Cryptocurrencies are under attack but it takes a discerning mind to identify the subtle, covert, and overt attacks against the industry. Cryptocurrencies are an interesting application of blockchain technology. They have shown an impressive ability to facilitate an unprecedented paradigm shift that could transverse the financial, political, and socio-economic landscapes globally. Simply put, blockchain technology and cryptocurrencies have the potential to usher in a new world order.

Cryptocurrencies such as Bitcoin, Ripple, Litecoin, and Monero have shown a potential to displace fiat currencies as a means of exchange, store of value, and as legal tenders. Blockchain such as Ethereum and NEO have shown impressive potential to power a smart-contract economy, eliminate middlemen, and to deliver an unprecedented level of trust in business.

The haters have arrived

Traditional financial institutions, governments, and critics have never hidden their displeasure with cryptocurrency and its potential to change the world. Last year, the SEC ruled that Bitcoin is not a currency, James Dimon of JPMorgan called Bitcoin an outright fraud, and government agencies all over the world started clamoring for increased regulation on the operation of cryptocurrencies.
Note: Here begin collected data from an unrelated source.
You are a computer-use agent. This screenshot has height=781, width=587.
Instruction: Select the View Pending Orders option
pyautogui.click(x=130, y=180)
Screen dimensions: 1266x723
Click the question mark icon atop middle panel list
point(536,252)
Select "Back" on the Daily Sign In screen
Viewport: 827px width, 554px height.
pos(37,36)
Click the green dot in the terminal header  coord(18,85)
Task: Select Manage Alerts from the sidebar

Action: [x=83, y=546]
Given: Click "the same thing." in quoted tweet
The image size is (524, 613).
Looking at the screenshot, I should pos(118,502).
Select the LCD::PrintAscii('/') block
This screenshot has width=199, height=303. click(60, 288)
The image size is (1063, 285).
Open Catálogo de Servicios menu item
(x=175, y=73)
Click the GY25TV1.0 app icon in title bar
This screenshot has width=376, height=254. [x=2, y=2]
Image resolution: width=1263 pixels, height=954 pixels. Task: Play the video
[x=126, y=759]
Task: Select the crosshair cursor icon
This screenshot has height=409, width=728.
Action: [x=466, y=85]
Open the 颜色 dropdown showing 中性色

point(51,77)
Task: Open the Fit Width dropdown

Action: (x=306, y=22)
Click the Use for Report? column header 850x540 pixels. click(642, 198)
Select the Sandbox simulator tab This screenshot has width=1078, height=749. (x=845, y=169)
As 2018 gets underway, the concerted efforts of critics and skeptics have had a combined effort of exerting downward pressure on the price and value of cryptocurrencies worldwide.

NYSE Bitcoin Index Level 2018

In the chart above, Bitcoin (blue) is down by a heart-breaking 40.8% in the year-to-date period. In contrast, Wall Street equities are up – the S&P 500 is up 1.47%, NASDAQ Composite is up 6.39%, and small caps in the Russell 2000 are up 2.28%. (more…)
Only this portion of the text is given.